### PROBLEM TO WORK ON
Return the lines below exactly, starting with the line that contains "Bookmark the Dec 15 tweet" and stopping after the last line.

### Records drawn from a dataset
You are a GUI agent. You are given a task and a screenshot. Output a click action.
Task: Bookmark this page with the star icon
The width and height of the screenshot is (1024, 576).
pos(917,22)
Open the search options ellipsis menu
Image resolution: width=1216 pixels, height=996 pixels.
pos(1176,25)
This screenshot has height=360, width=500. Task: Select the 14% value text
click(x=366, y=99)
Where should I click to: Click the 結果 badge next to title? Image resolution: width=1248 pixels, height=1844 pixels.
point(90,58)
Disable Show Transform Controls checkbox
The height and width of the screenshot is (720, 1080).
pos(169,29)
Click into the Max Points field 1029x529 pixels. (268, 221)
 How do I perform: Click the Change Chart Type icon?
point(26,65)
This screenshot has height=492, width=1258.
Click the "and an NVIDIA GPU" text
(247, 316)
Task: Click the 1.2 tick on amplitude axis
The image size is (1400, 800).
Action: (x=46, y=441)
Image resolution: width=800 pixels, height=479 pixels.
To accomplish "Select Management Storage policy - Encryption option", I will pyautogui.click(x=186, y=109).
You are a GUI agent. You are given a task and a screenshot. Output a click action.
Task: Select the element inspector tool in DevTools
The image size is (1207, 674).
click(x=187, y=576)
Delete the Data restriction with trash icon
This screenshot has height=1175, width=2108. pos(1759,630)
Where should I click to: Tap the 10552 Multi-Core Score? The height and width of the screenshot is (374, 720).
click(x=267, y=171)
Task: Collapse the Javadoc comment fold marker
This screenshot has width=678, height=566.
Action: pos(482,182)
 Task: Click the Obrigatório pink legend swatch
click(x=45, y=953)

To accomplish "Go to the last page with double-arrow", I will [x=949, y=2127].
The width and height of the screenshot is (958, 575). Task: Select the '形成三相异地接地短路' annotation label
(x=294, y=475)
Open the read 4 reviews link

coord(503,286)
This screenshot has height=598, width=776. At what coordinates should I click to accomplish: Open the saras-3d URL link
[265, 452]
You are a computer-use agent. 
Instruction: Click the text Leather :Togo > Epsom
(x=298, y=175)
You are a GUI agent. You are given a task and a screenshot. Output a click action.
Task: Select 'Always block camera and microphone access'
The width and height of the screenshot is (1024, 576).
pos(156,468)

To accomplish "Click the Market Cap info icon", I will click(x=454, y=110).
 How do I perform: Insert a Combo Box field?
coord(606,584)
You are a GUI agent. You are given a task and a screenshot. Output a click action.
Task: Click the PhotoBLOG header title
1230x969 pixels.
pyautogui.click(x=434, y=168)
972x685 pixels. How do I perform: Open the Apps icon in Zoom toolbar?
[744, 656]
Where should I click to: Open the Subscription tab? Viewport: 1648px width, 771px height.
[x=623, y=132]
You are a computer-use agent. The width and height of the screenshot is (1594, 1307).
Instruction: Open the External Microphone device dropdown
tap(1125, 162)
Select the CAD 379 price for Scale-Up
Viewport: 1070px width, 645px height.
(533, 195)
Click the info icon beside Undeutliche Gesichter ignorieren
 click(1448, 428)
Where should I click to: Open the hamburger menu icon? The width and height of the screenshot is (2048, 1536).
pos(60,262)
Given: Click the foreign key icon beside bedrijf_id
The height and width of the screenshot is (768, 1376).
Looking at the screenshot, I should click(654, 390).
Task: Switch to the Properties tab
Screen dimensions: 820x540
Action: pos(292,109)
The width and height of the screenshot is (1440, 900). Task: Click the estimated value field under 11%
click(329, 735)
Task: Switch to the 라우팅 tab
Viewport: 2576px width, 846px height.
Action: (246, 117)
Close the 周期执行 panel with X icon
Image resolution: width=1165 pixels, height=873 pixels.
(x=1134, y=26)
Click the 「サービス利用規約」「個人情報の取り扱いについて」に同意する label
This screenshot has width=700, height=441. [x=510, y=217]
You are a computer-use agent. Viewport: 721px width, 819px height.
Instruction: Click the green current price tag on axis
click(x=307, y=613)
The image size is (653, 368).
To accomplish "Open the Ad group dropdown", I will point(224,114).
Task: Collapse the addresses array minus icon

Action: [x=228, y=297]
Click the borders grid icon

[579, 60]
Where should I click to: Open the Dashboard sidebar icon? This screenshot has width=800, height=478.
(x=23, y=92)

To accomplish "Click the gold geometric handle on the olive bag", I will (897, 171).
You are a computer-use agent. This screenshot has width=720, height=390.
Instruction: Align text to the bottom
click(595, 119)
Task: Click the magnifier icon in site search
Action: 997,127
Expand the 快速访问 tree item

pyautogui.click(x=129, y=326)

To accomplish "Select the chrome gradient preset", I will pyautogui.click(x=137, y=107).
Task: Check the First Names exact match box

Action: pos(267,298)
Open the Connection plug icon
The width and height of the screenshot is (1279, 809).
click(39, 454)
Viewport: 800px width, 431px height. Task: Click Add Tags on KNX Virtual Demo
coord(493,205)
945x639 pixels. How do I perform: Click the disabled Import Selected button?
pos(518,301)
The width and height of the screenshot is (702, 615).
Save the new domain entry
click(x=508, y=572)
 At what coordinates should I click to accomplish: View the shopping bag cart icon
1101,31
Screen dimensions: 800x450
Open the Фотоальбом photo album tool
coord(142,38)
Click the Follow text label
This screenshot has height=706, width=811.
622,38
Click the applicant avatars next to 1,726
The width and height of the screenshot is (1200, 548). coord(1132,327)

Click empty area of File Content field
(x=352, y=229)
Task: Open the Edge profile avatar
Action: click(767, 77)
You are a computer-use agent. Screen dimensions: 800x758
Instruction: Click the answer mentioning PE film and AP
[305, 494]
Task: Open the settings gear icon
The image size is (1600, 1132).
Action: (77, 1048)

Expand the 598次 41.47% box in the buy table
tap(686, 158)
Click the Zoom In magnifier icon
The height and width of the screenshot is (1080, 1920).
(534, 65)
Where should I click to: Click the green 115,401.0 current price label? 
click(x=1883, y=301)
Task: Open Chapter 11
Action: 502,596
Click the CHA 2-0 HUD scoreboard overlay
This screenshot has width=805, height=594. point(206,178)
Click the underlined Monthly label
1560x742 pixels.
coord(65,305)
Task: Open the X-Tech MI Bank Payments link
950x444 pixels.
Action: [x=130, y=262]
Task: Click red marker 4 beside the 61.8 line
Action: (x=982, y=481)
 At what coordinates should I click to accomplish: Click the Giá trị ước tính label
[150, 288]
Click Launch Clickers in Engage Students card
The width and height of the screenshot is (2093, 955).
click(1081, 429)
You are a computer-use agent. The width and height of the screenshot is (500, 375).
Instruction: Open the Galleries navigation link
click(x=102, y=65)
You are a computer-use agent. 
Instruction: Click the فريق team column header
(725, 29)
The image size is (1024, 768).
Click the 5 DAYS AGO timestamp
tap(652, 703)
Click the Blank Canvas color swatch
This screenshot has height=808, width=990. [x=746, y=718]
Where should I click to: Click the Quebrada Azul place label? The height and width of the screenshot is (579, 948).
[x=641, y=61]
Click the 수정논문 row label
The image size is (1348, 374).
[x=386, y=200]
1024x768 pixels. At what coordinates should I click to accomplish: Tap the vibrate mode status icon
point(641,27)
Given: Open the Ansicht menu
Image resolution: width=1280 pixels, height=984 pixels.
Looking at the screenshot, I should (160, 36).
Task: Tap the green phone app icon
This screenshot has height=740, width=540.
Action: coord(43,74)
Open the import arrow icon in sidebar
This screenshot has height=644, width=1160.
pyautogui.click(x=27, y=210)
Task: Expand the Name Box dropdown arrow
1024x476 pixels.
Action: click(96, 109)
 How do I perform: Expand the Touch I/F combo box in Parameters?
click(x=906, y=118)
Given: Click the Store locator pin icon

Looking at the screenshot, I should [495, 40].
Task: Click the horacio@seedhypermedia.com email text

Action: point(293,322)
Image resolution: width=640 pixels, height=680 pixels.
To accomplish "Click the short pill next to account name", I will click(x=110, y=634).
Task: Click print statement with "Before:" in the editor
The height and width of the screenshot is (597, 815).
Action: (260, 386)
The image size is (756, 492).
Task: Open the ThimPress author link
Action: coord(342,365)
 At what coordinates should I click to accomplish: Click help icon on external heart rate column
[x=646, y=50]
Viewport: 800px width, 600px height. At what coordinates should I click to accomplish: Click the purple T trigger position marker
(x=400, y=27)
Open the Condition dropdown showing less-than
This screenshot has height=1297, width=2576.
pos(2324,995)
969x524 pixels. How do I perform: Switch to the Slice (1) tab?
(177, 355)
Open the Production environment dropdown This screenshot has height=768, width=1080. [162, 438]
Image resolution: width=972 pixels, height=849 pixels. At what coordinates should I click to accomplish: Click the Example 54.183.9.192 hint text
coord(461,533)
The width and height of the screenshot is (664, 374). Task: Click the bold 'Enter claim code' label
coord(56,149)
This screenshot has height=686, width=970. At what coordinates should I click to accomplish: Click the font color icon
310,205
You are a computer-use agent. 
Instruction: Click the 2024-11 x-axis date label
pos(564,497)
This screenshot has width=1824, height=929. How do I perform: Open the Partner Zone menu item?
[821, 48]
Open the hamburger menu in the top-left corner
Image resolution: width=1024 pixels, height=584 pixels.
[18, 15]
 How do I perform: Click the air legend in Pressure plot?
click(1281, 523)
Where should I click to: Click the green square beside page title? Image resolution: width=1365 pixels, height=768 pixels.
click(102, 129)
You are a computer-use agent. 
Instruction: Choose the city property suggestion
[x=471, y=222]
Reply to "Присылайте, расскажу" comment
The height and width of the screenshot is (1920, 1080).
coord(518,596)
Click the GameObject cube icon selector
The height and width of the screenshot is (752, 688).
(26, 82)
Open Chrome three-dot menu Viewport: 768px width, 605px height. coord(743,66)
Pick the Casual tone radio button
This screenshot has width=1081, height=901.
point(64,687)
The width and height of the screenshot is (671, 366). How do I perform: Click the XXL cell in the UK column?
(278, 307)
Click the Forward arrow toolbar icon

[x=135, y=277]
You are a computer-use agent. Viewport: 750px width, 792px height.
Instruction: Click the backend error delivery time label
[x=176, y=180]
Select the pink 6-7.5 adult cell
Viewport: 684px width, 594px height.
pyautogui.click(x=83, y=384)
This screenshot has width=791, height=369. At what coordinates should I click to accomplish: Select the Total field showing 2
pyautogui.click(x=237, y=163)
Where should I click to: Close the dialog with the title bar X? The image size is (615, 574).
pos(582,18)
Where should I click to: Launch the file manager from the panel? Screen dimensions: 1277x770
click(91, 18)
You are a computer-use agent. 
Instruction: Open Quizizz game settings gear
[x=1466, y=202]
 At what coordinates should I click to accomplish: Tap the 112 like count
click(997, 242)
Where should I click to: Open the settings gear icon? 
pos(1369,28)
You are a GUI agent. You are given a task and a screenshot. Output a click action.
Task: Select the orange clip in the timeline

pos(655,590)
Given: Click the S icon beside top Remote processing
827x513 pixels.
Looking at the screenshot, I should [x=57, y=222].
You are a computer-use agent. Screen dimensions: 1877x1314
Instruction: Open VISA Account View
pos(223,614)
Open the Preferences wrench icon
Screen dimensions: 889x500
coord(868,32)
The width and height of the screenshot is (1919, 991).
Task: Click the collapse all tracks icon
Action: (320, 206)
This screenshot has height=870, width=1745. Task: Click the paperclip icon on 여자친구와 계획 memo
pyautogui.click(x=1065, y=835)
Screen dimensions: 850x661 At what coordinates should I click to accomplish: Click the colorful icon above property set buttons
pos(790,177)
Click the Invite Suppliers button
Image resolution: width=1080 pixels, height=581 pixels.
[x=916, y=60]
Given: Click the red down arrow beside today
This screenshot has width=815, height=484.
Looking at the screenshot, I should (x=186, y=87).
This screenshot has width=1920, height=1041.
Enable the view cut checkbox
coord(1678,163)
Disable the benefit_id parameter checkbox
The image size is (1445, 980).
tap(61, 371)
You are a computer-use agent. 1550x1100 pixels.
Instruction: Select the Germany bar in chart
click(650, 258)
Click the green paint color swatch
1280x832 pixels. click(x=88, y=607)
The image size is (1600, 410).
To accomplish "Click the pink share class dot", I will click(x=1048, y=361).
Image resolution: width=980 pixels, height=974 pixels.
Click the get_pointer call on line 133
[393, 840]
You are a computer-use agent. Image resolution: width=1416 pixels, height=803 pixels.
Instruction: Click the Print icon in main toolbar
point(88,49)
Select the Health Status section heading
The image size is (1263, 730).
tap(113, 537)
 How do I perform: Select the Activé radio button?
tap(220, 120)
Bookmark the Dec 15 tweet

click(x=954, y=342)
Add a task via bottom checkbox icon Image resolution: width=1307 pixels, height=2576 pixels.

### RESULT OF THIS EXERCISE
Bookmark the Dec 15 tweet

click(x=954, y=342)
Add a task via bottom checkbox icon Image resolution: width=1307 pixels, height=2576 pixels.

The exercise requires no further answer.